Here in the Midwest, it is a gorgeous Sunday afternoon, and I would completely understand if you have better things to do with your time than read this article, so I’ll boil it down for you in one sentence: If you want to smarter than almost anyone you encounter on the street, and more importantly, put yourself in the position to build wealth for the long haul by thinking in terms of purchasing power rather than superficial dollar amount changes.
Now for the five-minute version.
If you read Yahoo News headlines today (actually, right now), you will see an article titled “Bad News For Social Security.”
The article is generally a complaint that the cost-of-living adjustment for the upcoming year of Social Security checks is only 1.5%. The article includes the obligatory quotes from Social Security recipients that remember previously receiving 3% or even 4% cost-of-living increases. The problem with this logic is clearly explained in Irving Fisher’s work The Money Illusion, which teaches us to think in terms of purchasing power, rather than superficial, nominal dollars that can corrupt our thinking.

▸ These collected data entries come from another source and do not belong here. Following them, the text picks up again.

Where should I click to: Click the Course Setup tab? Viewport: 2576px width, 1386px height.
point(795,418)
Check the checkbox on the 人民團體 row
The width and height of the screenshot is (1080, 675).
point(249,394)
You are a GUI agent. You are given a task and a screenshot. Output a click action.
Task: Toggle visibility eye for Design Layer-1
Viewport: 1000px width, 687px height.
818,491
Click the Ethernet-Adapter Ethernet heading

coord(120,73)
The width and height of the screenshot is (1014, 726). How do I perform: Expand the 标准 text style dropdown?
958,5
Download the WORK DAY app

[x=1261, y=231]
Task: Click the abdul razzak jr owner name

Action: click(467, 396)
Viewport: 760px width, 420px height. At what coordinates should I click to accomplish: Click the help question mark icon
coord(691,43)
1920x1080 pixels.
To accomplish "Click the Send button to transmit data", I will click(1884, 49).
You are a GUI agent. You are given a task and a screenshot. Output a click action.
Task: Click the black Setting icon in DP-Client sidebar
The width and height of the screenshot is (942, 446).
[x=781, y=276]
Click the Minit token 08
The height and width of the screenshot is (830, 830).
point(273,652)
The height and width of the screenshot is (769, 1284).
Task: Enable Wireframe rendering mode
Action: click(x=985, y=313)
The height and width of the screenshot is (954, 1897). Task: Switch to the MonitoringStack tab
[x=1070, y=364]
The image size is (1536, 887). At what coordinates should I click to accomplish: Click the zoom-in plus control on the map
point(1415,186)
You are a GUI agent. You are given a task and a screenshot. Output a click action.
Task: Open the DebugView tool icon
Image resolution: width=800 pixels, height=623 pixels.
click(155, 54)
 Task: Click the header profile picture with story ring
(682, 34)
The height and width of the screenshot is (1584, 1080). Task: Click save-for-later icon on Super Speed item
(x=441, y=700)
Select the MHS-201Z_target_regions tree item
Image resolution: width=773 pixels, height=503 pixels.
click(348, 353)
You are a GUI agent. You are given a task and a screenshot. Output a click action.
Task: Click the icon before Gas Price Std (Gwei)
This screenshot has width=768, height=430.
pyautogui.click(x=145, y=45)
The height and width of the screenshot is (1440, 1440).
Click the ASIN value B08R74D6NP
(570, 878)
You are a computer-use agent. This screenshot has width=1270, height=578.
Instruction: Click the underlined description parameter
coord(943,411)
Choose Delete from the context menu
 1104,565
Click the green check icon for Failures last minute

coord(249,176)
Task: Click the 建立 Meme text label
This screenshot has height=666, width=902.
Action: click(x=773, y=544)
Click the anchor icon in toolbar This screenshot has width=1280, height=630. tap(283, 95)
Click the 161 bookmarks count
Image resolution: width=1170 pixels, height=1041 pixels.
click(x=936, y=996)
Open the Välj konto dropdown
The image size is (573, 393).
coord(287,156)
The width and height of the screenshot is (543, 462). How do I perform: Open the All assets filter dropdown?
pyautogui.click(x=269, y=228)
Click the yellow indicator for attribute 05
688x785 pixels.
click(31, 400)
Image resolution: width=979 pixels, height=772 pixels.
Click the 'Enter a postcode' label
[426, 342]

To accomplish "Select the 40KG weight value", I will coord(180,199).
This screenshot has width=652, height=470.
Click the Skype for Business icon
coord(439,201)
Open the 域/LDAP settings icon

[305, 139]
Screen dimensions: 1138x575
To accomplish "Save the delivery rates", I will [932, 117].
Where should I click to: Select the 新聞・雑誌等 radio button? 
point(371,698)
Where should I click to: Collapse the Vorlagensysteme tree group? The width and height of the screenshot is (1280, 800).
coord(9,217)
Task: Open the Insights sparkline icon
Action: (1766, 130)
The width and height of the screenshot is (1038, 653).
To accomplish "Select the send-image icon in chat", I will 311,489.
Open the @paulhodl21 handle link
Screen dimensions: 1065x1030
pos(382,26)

If inflation is 4% and your Social Security check goes up 4%, then you are in exactly the same position that you were in if inflation runs 1.5% and you receive a Social Security raise of 1.5%. Neither one makes you any richer or poorer. In fact, ironically, if we have deflation of 2% and your Social Security check stays the same over the course of the year, you are actually getting 2% richer because you can buy 2% more goods with the exact same amount of money than you could the previous year.
Most people aren’t trained to think like this because you have to get past “your lying eyes.” If inflation runs at 3.5% in a given area, it takes a mathematically oriented mind to realize that selling a home for $300,000 in January 2013 is the same thing as selling your home for $310,500 in January 2014. This is why astute business people seem to have an exorbitant interest in getting cash in hand today—they understand the time value of money and it is better to get money into your hands as quickly as possible, so it can start earnings dividends, rental income, and interest rather than slowly losing its purchasing power in the form of delayed cash that may or may not arrive later.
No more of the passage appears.